***** Quoted text

[ClusterLabs] Q: monitor and probe result codes and consequences

Thu May 12 10:41:45 EDT 2016

On 05/12/2016 02:56 AM, Ulrich Windl wrote:
> Hi!
> 
> I have a question regarding an RA written by myself and pacemaker 1.1.12-f47ea56 (SLES11 SP4):
> 
> During "probe" all resources' "monitor" actions are executed (regardless of any ordering constraints). Therefore my RA considers a parameter as invalid ("file does not exist") (the file will be provided once some supplying resource is up) and returns rc=2.
> OK, this may not be optimal, but pacemaker makes it worse: It does not repeat the probe once the resource would start, but keeps the state, preventing a resource start:
> 
>  primitive_monitor_0 on h05 'invalid parameter' (2): call=73, status=complete, exit-reason='none', last-rc-change='Wed May 11 17:03:39 2016', queued=0ms, exec=82ms

Correct, OCF_ERR_CONFIGURED is a "fatal" error:

http://clusterlabs.org/doc/en-US/Pacemaker/1.1-pcs/html-single/Pacemaker_Explained/index.html#_how_are_ocf_return_codes_interpreted

> So you would say that monitor may only return "success" or "not running", but I feel the RA should detect the condition that the resource could not run at all at the present state.

OCF_ERR_CONFIGURED is meant to indicate that the resource could not
possibly run *as configured*, regardless of the system's current state.
So for example, a required parameter is missing or invalid.

You could possibly use OCF_ERR_ARGS in this case (a "hard" error that
bans the particular node, and means that the resource's configuration is
not valid on this particular node).

But, I suspect the right answer here is simply an order constraint
between the supplying resource and this resource. This resource's start
action, not monitor, should be the one that checks for the existence of
the supplied file.

> Shouldn't pacemaker reprobe resources before it tries to start them?

Probes are meant to check whether the resource is already active
anywhere. The decision of whether and where to start the resource takes
into account the result of the probes, so it doesn't make sense to
re-probe -- that's what the initial probe was for.

> Before my RA had passed all the ocf-tester checks, so this situation is hard to test (unless you have a test cluster you can restart any time).
> 
> (After manual resource cleanup the resource started as usual)
> 
> My monitor uses the following logic:
> ---
>     monitor|status)
>         if validate; then
>             set_variables
>             check_resource || exit $OCF_NOT_RUNNING
>             status=$OCF_SUCCESS
>         else # cannot check status with invalid parameters
>             status=$?
>         fi
>         exit $status
>         ;;
> ---
> 
> Should I mess with ocf_is_probe?
> 
> Regards,
> Ulrich

**********
***** Excerpted records

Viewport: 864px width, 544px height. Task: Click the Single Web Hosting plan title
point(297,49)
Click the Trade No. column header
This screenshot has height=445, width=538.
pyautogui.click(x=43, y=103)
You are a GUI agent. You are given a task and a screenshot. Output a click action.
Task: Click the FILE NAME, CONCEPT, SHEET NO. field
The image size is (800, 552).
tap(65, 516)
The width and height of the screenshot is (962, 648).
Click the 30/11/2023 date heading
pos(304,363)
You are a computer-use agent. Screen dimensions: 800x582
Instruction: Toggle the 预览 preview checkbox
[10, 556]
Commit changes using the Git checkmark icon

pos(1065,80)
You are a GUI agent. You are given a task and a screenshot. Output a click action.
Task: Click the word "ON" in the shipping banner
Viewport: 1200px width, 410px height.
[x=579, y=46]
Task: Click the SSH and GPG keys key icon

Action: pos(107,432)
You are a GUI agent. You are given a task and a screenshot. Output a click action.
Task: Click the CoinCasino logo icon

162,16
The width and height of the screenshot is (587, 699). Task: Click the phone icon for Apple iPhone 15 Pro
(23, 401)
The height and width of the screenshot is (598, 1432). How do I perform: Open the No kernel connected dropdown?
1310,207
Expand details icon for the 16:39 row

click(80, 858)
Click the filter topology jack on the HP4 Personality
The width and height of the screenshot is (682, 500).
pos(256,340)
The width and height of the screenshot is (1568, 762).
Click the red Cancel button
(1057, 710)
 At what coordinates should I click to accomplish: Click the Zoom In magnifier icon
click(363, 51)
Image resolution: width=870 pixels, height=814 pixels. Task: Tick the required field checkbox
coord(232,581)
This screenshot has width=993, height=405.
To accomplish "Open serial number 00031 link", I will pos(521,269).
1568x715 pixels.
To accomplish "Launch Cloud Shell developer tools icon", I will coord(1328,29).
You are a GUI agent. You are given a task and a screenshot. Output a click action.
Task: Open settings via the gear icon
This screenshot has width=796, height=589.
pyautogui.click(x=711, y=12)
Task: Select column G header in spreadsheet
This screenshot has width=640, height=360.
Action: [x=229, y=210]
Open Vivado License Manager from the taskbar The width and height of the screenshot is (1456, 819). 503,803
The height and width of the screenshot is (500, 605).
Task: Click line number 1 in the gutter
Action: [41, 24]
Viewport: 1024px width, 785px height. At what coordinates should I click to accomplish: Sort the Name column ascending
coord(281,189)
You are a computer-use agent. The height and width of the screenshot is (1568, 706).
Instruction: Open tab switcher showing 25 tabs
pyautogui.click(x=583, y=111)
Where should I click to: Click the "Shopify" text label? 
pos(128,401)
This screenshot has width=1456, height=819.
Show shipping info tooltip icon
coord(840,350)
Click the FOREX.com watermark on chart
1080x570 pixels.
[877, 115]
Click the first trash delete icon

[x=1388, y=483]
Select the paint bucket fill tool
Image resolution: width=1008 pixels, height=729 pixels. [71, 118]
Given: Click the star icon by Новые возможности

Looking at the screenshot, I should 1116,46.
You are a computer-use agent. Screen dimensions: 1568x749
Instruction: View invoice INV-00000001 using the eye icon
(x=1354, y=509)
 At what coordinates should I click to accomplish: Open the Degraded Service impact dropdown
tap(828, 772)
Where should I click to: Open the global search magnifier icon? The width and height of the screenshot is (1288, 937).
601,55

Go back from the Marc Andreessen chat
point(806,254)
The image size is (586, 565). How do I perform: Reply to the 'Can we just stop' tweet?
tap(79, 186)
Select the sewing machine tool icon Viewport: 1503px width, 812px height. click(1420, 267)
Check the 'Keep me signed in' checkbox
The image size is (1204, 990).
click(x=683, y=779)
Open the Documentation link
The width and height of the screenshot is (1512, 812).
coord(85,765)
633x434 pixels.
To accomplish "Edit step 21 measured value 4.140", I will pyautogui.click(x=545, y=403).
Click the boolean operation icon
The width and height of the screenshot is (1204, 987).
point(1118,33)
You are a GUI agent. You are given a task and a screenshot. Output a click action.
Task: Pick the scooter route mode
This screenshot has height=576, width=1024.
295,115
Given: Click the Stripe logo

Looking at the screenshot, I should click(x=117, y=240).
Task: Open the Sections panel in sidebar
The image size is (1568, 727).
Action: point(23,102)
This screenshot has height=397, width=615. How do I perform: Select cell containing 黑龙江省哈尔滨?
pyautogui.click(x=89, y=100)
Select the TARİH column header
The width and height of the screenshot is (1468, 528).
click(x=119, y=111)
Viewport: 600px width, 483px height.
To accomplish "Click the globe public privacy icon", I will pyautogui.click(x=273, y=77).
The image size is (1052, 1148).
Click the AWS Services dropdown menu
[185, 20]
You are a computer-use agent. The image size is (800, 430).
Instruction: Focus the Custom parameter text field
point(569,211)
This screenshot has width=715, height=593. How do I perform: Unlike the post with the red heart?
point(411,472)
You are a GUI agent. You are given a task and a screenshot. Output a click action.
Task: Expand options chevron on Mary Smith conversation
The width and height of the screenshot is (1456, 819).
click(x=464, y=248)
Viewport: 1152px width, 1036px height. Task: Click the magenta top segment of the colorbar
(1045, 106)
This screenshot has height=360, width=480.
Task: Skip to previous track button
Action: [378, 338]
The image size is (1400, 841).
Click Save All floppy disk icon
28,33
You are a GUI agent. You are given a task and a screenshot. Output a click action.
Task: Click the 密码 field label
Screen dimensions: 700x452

**********

▶ [What you need to do]
1. List every constant in the Pacemaker thread that is written in capital letters and begins with "OCF_".
2. According to the Pacemaker thread, why doesn't Pacemaker probe a resource again before starting it? Answer in one to three sentences.
3. Please reproduce the part of the Pacemaker thread that begins at the words "Correct, OCF_ERR_CONFIGURED is" and stops after "the present state.".
The material isn't needed here.

▶ [Full solutions]
1.
OCF_ERR_CONFIGURED
OCF_ERR_ARGS
OCF_NOT_RUNNING
OCF_SUCCESS

2. Probes are meant to check whether the resource is already active anywhere. Pacemaker's decision about whether and where to start the resource already takes the probe results into account, so a second probe would make no sense. That was the purpose of the initial probe.

3.
Correct, OCF_ERR_CONFIGURED is a "fatal" error:

http://clusterlabs.org/doc/en-US/Pacemaker/1.1-pcs/html-single/Pacemaker_Explained/index.html#_how_are_ocf_return_codes_interpreted

> So you would say that monitor may only return "success" or "not running", but I feel the RA should detect the condition that the resource could not run at all at the present state.